Radio controlled models

Tokyo Marui was also at the forefront of the developing radio control hobby in the mid-1980s with a line of high-quality 1/10-scale electric buggies, monster trucks and even an unusual NASCAR Winston Cup stocker, all in kit form.  This kit of Bill Elliott's Coors Melling Ford Thunderbird was built on a four-wheel drive buggy chassis; despite that full-scale NASCAR racers are rear-wheel drive.  The body could be raised or lowered for either onroad or offroad use and two full sets of wheels and tires were included, pre-mounted sponge slick tires for onroad and knobby spiked rubber tires for offroad.  The Big Bear Datsun, a 1/12-scale monster truck topped with a Datsun pickup truck body, powered by a Mabuchi RS-380 motor and initially sold via mail order, was one of the best-selling radio controlled models of the period and contributed greatly to the hobby's growth.

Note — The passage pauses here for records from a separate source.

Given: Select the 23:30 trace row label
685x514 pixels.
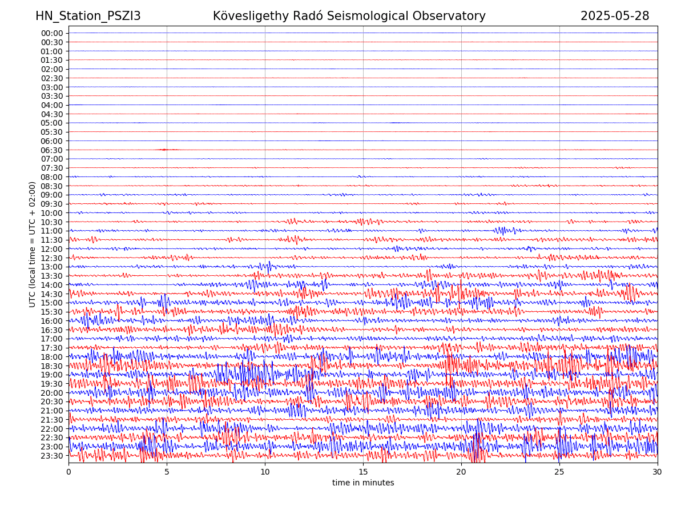Looking at the screenshot, I should (52, 456).
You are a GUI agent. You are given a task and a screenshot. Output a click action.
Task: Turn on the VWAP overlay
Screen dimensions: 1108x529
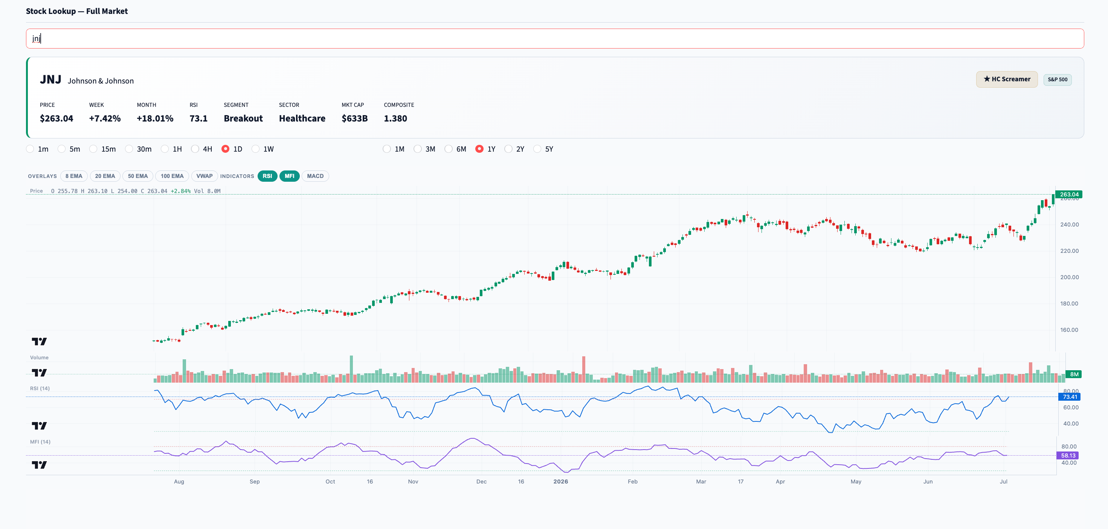coord(204,176)
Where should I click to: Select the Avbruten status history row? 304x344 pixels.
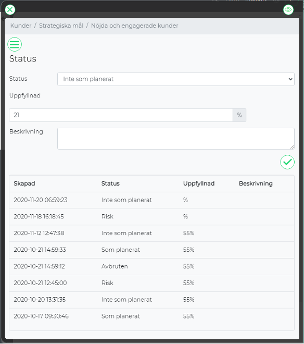tap(151, 266)
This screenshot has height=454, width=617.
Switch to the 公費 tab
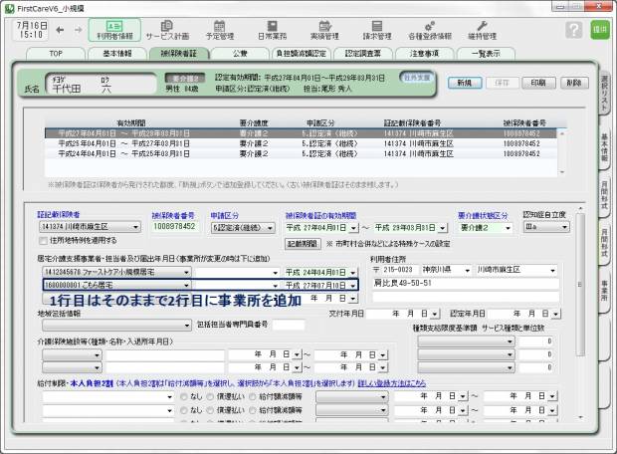pyautogui.click(x=242, y=52)
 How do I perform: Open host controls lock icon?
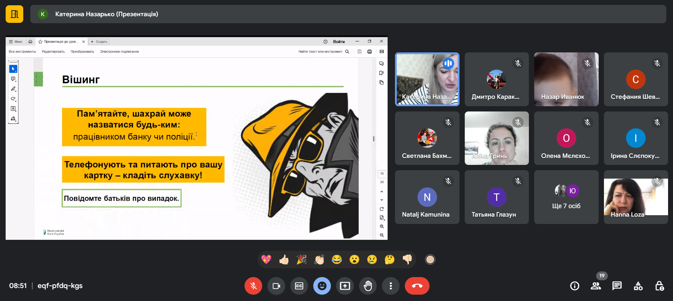tap(659, 286)
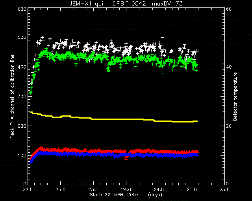The height and width of the screenshot is (201, 252).
Task: Click the 'maxDV=73' text in the title
Action: 167,4
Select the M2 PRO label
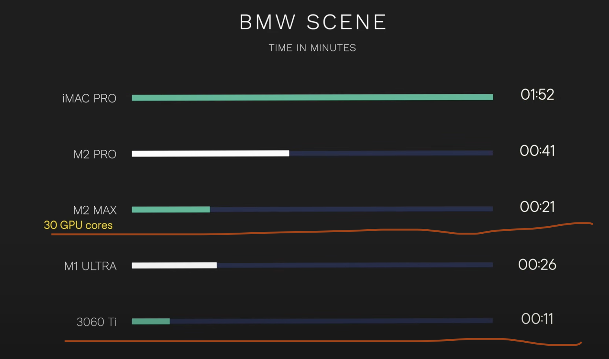The height and width of the screenshot is (359, 609). (95, 154)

Scale variations on the simple and strong Big Bear chassis included both regular and "Super Wheelie" versions of the Jeep CJ-7 Golden Eagle and Toyota FJ40 Land Cruiser, each lacking the oversized wheels and tires of the Big Bear and equipped instead with more scale-looking Goodyear offroad tires.  A proposed third version which would have been Marui's ninth release was that of a Mitsubishi Pajero, shelved due to licensing problems.  Twelve models were released in all, numbered 1 through 13 since the aforementioned ninth model never made it to market.

Strong competition by the end of the decade, especially from Tamiya and Kyosho, caused Marui to pull out of the hobby-grade R/C market.  They returned to the R/C market in 2000 with a still-popular line of ready-to-run, 1/24-scale military tanks (see below).

The company released and sold the following models:

Hunter 2WD entry-level sport buggy
Galaxy 2WD sport/mild competition buggy
Galaxy RS 2WD sport buggy
Shogun 4WD sport/mild competition buggy
Samurai 4WD competition buggy
Ninja 4WD competition buggy
Coors Melling Ford Thunderbird 4WD NASCAR stock car
Big Bear Datsun 2WD sport monster truck
CJ-7 Golden Eagle 2WD sport offroad, available in regular and "Super Wheelie"
Toyota Land Cruiser 2WD sport offroad, available in regular and "Super Wheelie"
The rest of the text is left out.